KAI TAK/HONG KONG: Though closed in 2000, and I haven't been here, this joint deserves a special mention just for its mere existence. Built on a manmade strip of land in Hong Kong's Kowloon Bay, the mountainous approaches from one end are not even the tip of the iceberg compared to the landside approaches to the single runway on the other side. Basically, pilots have to look for the fucking MOUNTAIN coming up in front of the plane with a giant checkerboard plastered on the side, which indicates they have to do an immediate, kamikaze-like bank to the right while divebombing over hundreds of apartment buildings pointing almost 45 degree angle, almost tearing clotheslines down off of roofs with landing gear.
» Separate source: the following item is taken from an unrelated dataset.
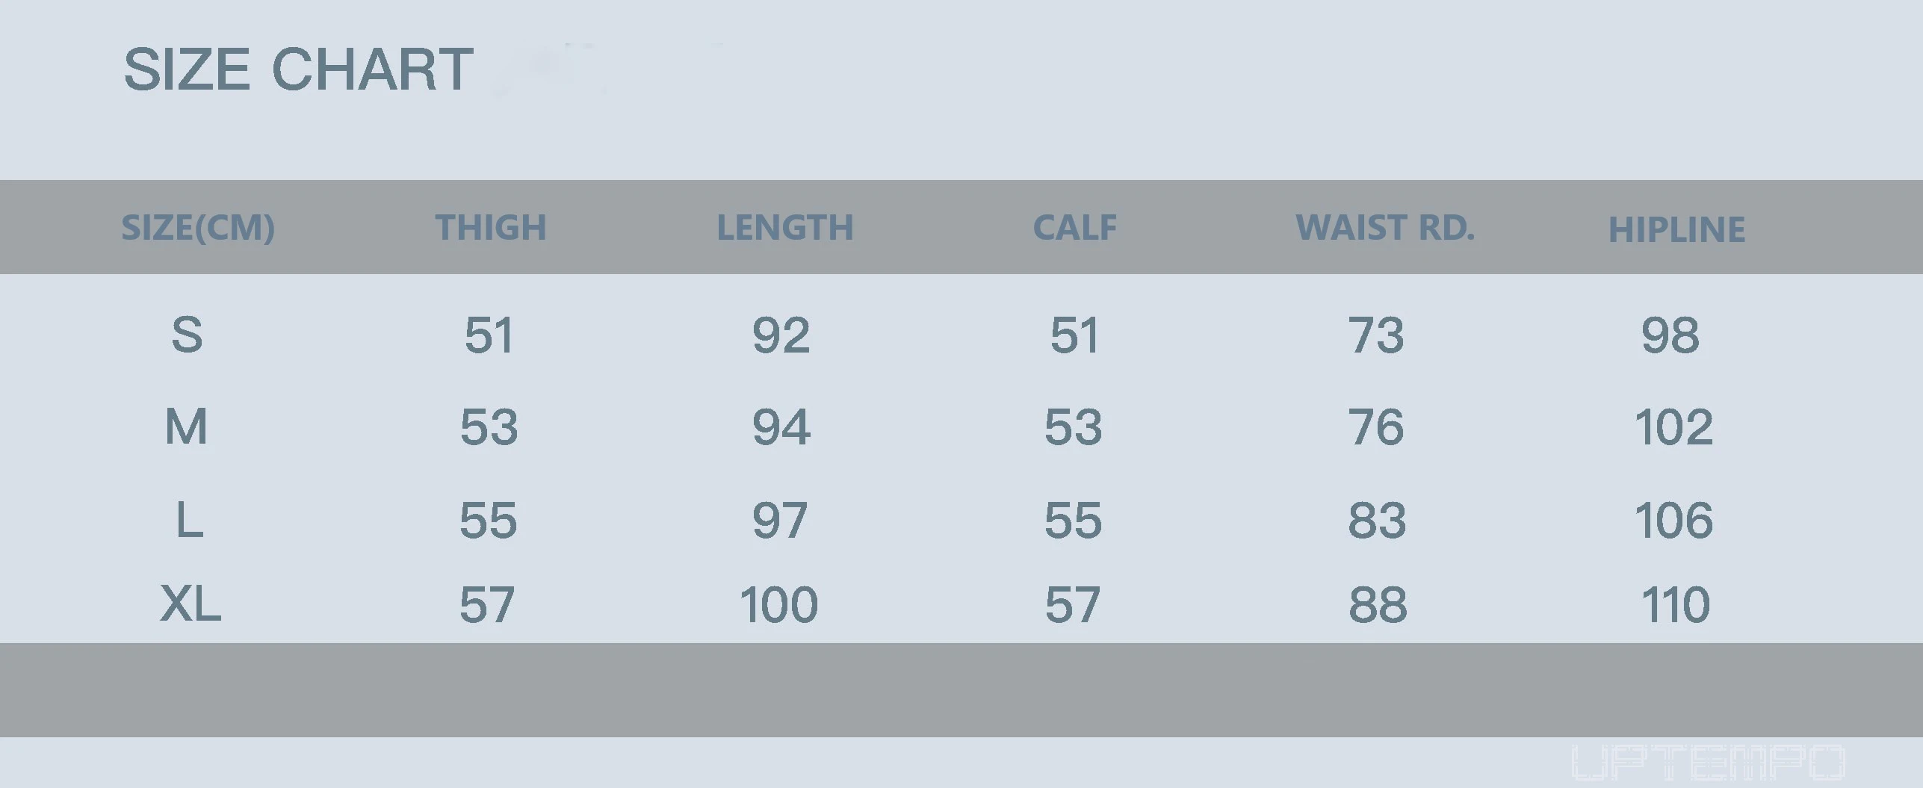Click the LENGTH column header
Sometimes 747s didn't even have a chance to straighten out before landing (as shown on the right documenting touchdown with the plane's ass way left of the center line of the runway), or had to go up and around again to try it a second time. Basically it was like the equivalent of landing in the middle of Houston Street. Friends who have made this trip talk about the barfbags a-plenty in cabins during final approach, though amazingly the safety record for this place has been pretty good. Still, what the hell?
UPDATE: Listener Harry provides LAX report of John Travolta almost hitting a Delta flight in June 2002 on the way in to land (he was told to go around, ignored the command and made a beeline to uncleared runways instead). Way to go, Vinnie!
On the topic of McCarran in Las Vegas -- You're actually landing very near the South Strip when you arrive at McCarran. The district called Downtown, which was the original cluster of casinos built in the first spasm of gambling construction in the early 1900s, is actually north of the northernmost hotel on the Strip, the Stratosphere. Geographically it really ought to be called Uptown, but there you go. An errant pilot is more likely to smack into the Luxor or the venerable Tropicana than the crouched confines of Downtown's grody grind joints.
All of this is less of a nitpick than some self-reassurance from a man who (a) will be in Vegas this Wednesday and (b) hates plane landings, regardless of airport. The whole rest of the experience I don't mind; it's the landing that causes all of my faith in aerodynamics, pilot skill, and odds against an incident to go straight down the crapper.
Posted by: Listener James from Westwood | July 11, 2005 at 11:11 AM
Ah air travel makes me nuts, I'm like william Shatner on that episode of The Twilight Zone. I dont know why just have always hated to fly. I dont know if its being cooped up for hours or the whole recycled air thing. But probably that I'm in ahuge metal object with just two wings
Posted by: Bruce | July 11, 2005 at 11:49 AM
Your comments on LaGuardia are why I always use Newark Airport. When I see the bright IKEA lights, I know I'm home.
Don't forget the San Diego International Airport - it's right there in the city, and you practically graze the tops of surrounding buildings as you land.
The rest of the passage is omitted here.